Below are some records; reproduce every one of them exactly.

Dataset entries
-- Opening Marker --
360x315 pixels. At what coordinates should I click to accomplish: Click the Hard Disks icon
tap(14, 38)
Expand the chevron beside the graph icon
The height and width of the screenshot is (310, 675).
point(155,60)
-- Closing Marker --
### EXERCISE RESULT
360x315 pixels. At what coordinates should I click to accomplish: Click the Hard Disks icon
tap(14, 38)
Expand the chevron beside the graph icon
The height and width of the screenshot is (310, 675).
point(155,60)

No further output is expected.